The darkest material, made from carbon nanotubes has been made in a US lab...according to researchers it's 'the closest thing yet to the ideal black material, which absorbs light perfectly at all angles and over all wavelengths.'

 

Please see the BBC article below...

 

http://news.bbc.co.uk/1/hi/sci/tech/7190107.stm

 

From the article...

An ideal black object absorbs all the colours of light and reflects none of them. In theory, it should be possible to make something that approaches the "perfect absorber."

 

A team led by Dr Pulickel Ajayan, who is presently at Rice University in Houston, Texas, built an array of vertically aligned, low-density carbon nanotubes. Dr Shawn Lin measured the optical properties. The roughness of the material's surface was tuned to minimise its optical reflectance.

 

Experiments showed that this "forest" of carbon nanotubes was very good at absorbing light, and very poor at reflecting it.

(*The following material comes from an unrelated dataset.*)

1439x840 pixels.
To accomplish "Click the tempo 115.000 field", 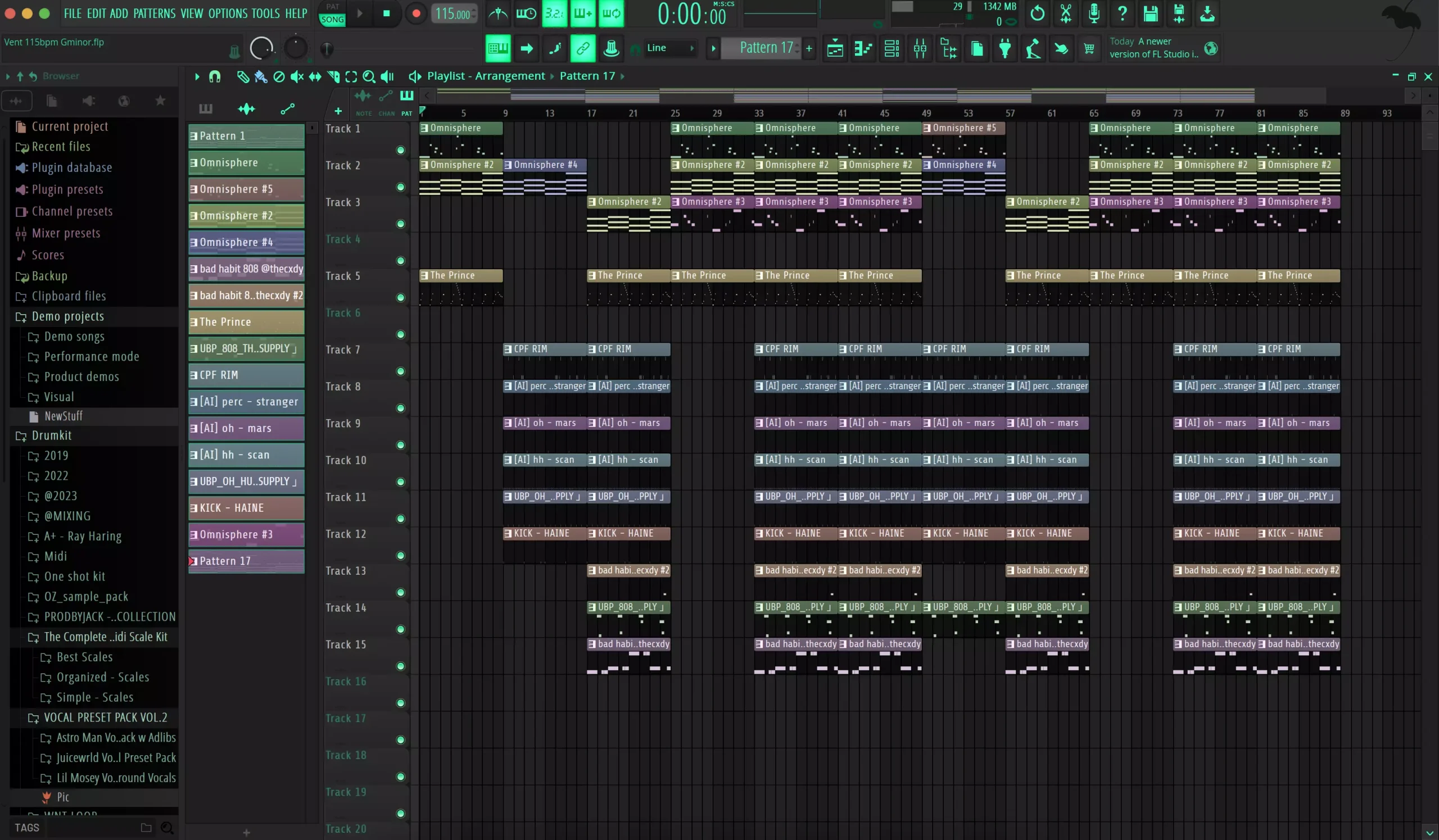I will point(454,13).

Reporting their findings in the journal Nano Letters, Dr Ajayan, Dr Lin and colleagues say the reflectance of the material is three times lower than previously achieved. This makes it the "darkest man-made material ever."
Posted

Hmm interesting. I think it'll be a while until angsty teenagers can paint their rooms with carbon nanotubes though. :|

  • 2 months later...
Posted

Do all of the carbon allotrope's have the same effect?

Or is it just nanotubes?

 

I thought we were supposed to get rid of "dark" adjective with the advance of science!:doh:

 

What other word is there...?

Posted
Do all of the carbon allotrope's have the same effect?

Or is it just nanotubes?

Well, things like graphite aren't as dark as this particular material, so I presume not all allotropes do it.

Posted
Well, things like graphite aren't as dark as this particular material, so I presume not all allotropes do it.

 

Right, diamonds too.

 

But what about buckyballs?

Posted

The trick is having a lot of ways for light to get into the material and then bounce around and be absorbed. A stack of razor blades makes an excellent beam-dump for this very reason — the shallow angle means that scattering is forward, and there is little surface area presented to the beam.

 

Of course, the perfect absorber is also a perfect radiator, so this isn't "black" in the IR, if it's near room temperature.